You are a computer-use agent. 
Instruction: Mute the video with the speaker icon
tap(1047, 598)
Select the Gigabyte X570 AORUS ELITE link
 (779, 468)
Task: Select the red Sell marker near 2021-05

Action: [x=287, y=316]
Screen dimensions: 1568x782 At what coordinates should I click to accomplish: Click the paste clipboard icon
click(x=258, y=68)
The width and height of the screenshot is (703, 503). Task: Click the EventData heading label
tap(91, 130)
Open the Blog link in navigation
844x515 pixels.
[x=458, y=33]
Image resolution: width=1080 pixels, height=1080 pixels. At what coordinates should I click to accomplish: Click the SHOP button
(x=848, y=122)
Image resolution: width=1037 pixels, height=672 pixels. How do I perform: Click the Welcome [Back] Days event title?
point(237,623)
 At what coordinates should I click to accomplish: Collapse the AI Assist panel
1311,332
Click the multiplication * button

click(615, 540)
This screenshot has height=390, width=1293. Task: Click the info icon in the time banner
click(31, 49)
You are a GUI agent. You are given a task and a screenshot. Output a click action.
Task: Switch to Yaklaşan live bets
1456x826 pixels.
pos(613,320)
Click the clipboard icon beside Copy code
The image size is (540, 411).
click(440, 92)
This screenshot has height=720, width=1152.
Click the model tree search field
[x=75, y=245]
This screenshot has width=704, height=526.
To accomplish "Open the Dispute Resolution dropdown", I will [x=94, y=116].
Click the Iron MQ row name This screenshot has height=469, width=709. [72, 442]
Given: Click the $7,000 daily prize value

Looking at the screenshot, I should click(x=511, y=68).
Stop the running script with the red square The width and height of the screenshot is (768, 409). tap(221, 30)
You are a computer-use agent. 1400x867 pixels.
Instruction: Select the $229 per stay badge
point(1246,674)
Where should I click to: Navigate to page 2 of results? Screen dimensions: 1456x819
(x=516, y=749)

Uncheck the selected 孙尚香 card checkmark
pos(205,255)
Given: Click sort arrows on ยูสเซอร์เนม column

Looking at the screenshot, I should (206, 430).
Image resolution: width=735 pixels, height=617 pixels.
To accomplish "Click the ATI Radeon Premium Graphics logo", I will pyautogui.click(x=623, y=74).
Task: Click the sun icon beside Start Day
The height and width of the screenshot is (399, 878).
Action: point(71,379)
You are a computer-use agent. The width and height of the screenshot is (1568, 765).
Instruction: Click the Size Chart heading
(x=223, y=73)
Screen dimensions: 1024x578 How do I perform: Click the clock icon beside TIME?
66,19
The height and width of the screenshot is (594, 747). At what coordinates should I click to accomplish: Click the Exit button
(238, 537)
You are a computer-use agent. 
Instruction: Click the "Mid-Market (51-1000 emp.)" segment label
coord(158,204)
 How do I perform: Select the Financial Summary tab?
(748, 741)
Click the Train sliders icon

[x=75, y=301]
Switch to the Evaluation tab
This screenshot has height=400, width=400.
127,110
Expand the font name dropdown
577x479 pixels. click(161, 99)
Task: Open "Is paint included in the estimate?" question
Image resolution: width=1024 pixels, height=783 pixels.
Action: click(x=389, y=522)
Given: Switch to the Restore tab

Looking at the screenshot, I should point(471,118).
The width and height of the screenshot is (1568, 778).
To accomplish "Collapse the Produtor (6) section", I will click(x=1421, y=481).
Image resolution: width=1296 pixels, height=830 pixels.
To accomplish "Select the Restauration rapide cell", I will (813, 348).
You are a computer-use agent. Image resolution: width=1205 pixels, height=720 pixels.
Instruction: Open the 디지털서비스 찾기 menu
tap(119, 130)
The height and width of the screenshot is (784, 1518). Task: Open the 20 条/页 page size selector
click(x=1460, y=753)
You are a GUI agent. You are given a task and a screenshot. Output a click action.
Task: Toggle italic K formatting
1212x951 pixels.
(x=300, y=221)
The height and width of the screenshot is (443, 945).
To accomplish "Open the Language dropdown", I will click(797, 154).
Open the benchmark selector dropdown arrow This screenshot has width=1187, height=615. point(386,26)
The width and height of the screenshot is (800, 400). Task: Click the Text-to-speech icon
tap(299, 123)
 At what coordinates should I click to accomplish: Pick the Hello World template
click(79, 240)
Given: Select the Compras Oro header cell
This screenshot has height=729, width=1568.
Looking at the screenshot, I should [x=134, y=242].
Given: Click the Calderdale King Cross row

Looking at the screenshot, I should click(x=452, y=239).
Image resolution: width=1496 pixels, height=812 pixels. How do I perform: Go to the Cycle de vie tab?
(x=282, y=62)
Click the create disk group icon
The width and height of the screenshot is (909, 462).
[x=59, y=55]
# # # #
▸ **Work order**: Begin at the first line of the entries above and copy every line exactly, ending with the line that contains "This screenshot has height=720, width=1152.".

▸ **Answer section**:
You are a computer-use agent. 
Instruction: Mute the video with the speaker icon
tap(1047, 598)
Select the Gigabyte X570 AORUS ELITE link
 (779, 468)
Task: Select the red Sell marker near 2021-05

Action: [x=287, y=316]
Screen dimensions: 1568x782 At what coordinates should I click to accomplish: Click the paste clipboard icon
click(x=258, y=68)
The width and height of the screenshot is (703, 503). Task: Click the EventData heading label
tap(91, 130)
Open the Blog link in navigation
844x515 pixels.
[x=458, y=33]
Image resolution: width=1080 pixels, height=1080 pixels. At what coordinates should I click to accomplish: Click the SHOP button
(x=848, y=122)
Image resolution: width=1037 pixels, height=672 pixels. How do I perform: Click the Welcome [Back] Days event title?
point(237,623)
 At what coordinates should I click to accomplish: Collapse the AI Assist panel
1311,332
Click the multiplication * button

click(615, 540)
This screenshot has height=390, width=1293. Task: Click the info icon in the time banner
click(31, 49)
You are a GUI agent. You are given a task and a screenshot. Output a click action.
Task: Switch to Yaklaşan live bets
1456x826 pixels.
pos(613,320)
Click the clipboard icon beside Copy code
The image size is (540, 411).
click(440, 92)
This screenshot has height=720, width=1152.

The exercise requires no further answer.